Text segment:
When I saw the cruise itinerary with four ports in Brazil, I wondered why Brazil was not on my list of countries to visit, then remembered the stupid prearranged Visa requirement. It was so easy to make another exception. 

I get a bit overwhelmed at times. It's a huge endeavour. Rather, I've made it into one. 

School... 
We're embracing unschooling with a bit of online learning. Both teen kids took a summer class and will have no spares upon our return. Overall, we'll need to make up about four credits for each of them to keep up with the high school diploma requirements. But some of those credits can be satisfied with them keeping a journal (blog) or something like that. We don't have to worry about the little guy because equivalences are easy to meet at his grade level.

Tasks to perform:
1. In the passage on travel and schooling, find the answers:
(a) How many ports in Brazil did the cruise itinerary include?
(b) What class did both teen kids take?
(c) About how many credits will each teen need to make up?
2. Decide whether each statement agrees with the passage on travel and schooling, and quote the words that settle it.
(a) The writer feels the undertaking became large through the writer's own doing.
(b) The family is relying wholly on online learning.
(c) Meeting equivalences for the little guy will be difficult.
Answer from the passage on travel and schooling alone.

Information shown:
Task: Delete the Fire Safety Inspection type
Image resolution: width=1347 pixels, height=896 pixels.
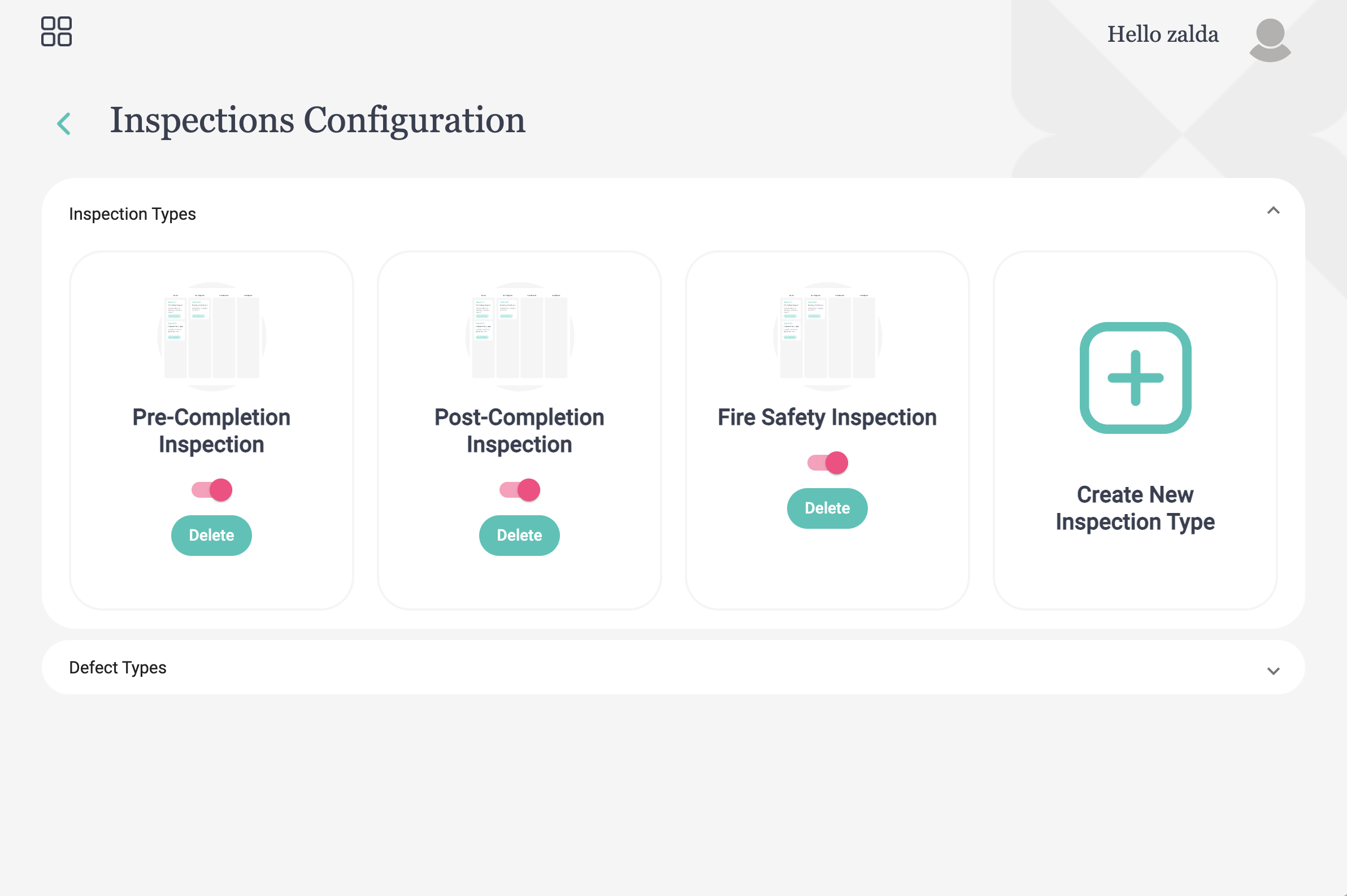Action: pyautogui.click(x=827, y=508)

Solved tasks:
1.
(a) Four.
(b) A summer class.
(c) About four.

2.
(a) Yes: "It's a huge endeavour. Rather, I've made it into one."
(b) No: "We're embracing unschooling with a bit of online learning."
(c) No: "We don't have to worry about the little guy because equivalences are easy to meet at his grade level."